(INSTRUCTIONS FOR THE TASK) Write down exactly the lines from the one below that has "Given: Select the FLV player radio button" to the end of the data, both ends included; the pictures should not appear in your copy.

(Items listed in a dataset)
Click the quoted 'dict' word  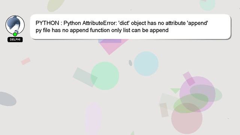pyautogui.click(x=124, y=23)
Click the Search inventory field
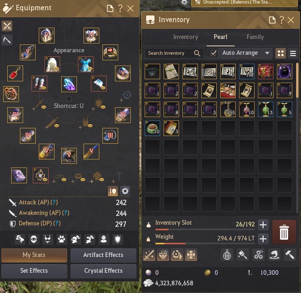301x293 pixels. [174, 53]
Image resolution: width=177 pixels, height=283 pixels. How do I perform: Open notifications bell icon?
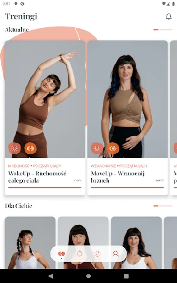click(169, 17)
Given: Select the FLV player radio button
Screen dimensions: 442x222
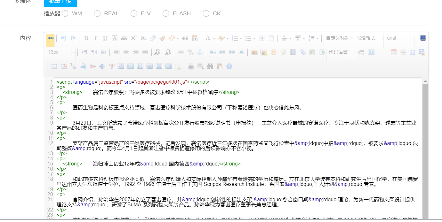Looking at the screenshot, I should [x=134, y=13].
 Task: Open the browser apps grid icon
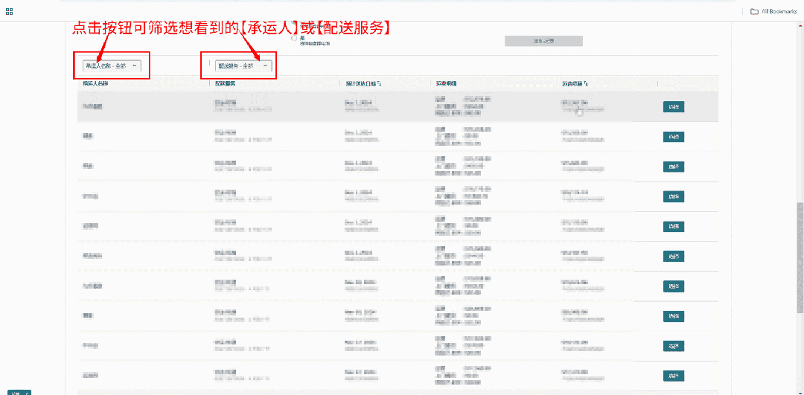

(SOLVED PROBLEM)
Given: Select the FLV player radio button
Screen dimensions: 442x222
Looking at the screenshot, I should [x=134, y=13].
 Task: Open the browser apps grid icon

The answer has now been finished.